Qu'est-ce qu'une heure supplémentaire ?

Selon l'article L.3121-28 du Code du travail, toute heure accomplie au-delà de la durée légale hebdomadaire de travail — fixée à 35 heures — constitue une heure supplémentaire. Ce seuil s'apprécie à la semaine civile (du lundi 0h00 au dimanche 24h00) sauf accord collectif prévoyant une autre période de référence.

Attention : seules les heures demandées ou acceptées par l'employeur entrent dans ce cadre. Une heure effectuée de manière spontanée, sans accord de la hiérarchie, peut être requalifiée, mais l'employeur ne peut pas systématiquement opposer cette argumentation si les heures réalisées étaient nécessaires à l'exécution des tâches confiées.

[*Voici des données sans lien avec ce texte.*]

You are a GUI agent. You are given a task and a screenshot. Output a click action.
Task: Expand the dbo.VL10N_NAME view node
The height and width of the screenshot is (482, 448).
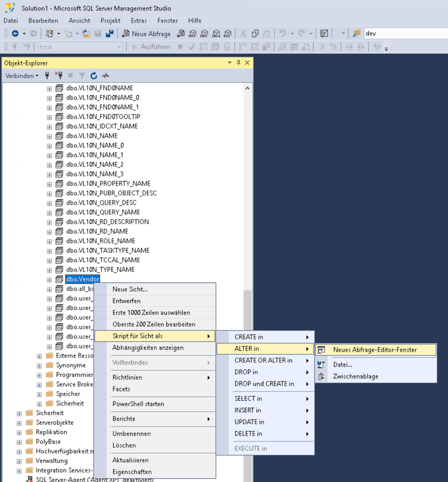(49, 136)
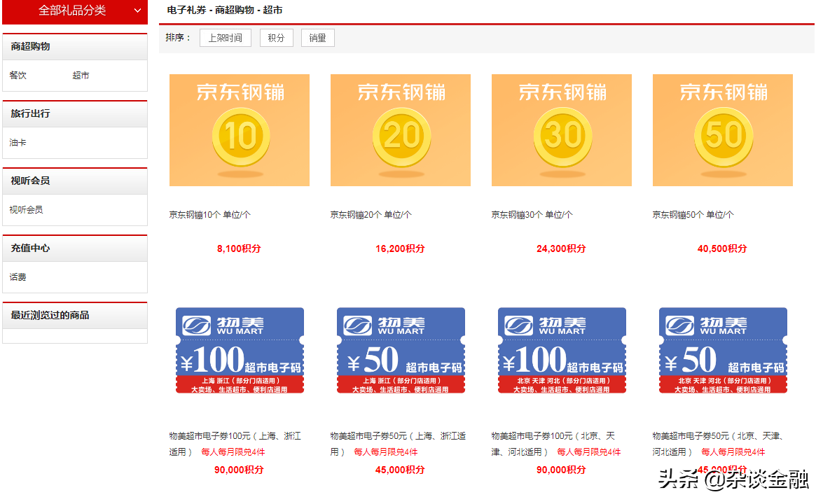
Task: Select the Wu Mart ¥100 Shanghai voucher image
Action: [x=239, y=351]
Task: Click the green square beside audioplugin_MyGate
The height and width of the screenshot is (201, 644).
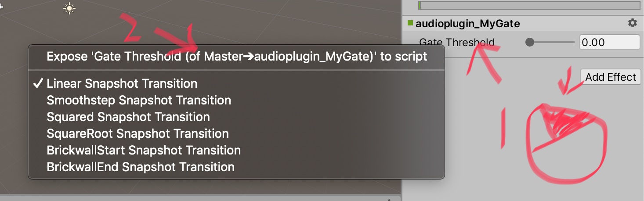Action: 410,23
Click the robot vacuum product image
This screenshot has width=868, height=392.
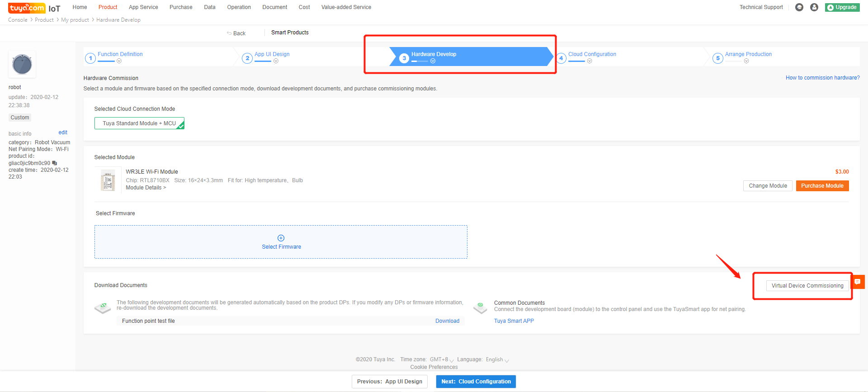tap(22, 64)
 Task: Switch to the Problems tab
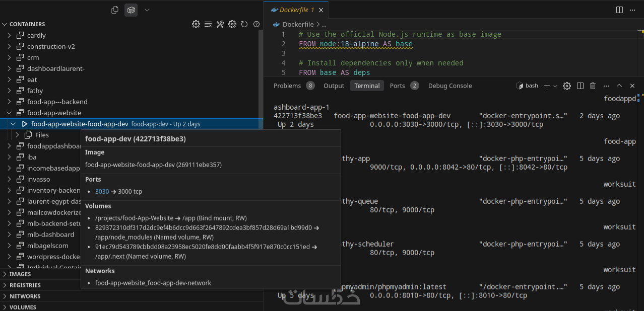287,86
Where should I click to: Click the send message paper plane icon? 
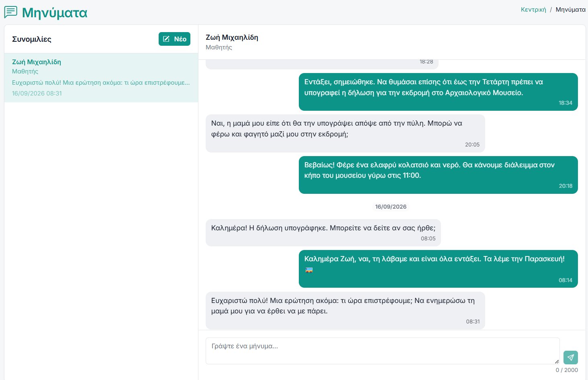click(x=570, y=357)
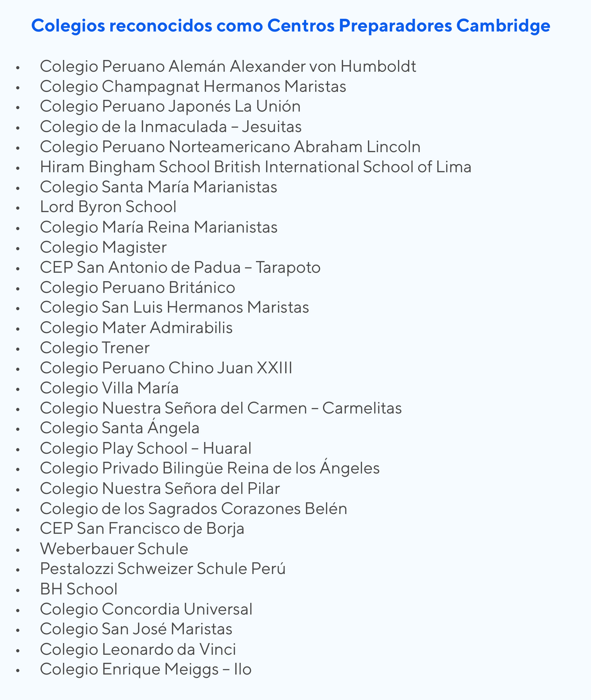This screenshot has width=591, height=700.
Task: Click Pestalozzi Schweizer Schule Perú
Action: (163, 569)
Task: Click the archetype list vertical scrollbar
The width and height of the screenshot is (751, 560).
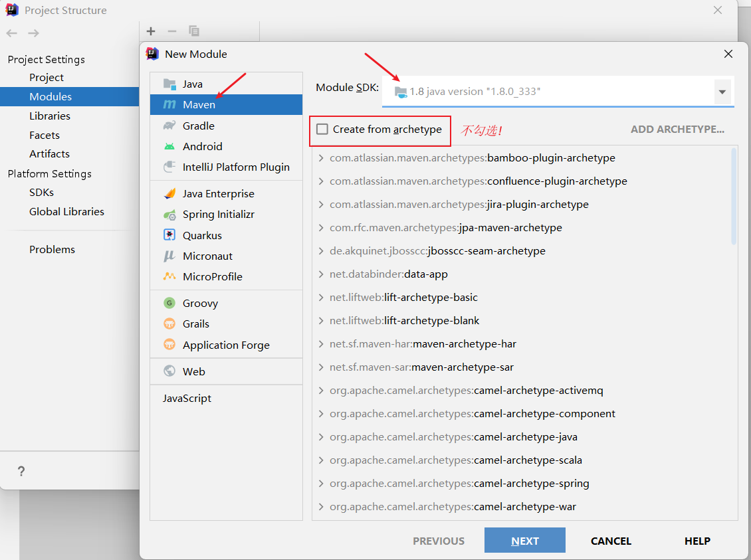Action: (734, 197)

Salariés concernés et exclusions

Le régime des heures supplémentaires s'applique aux salariés à temps plein soumis à la durée légale ou à une durée conventionnelle inférieure à 35 heures. En sont exclus :

  • Les cadres dirigeants (article L.3111-2 du Code du travail) ;
  • Les salariés en forfait annuel en jours (article L.3121-58) ;
  • Les travailleurs indépendants.

Pour les salariés à temps partiel, les heures effectuées au-delà de la durée contractuelle sont des heures complémentaires, soumises à un régime distinct.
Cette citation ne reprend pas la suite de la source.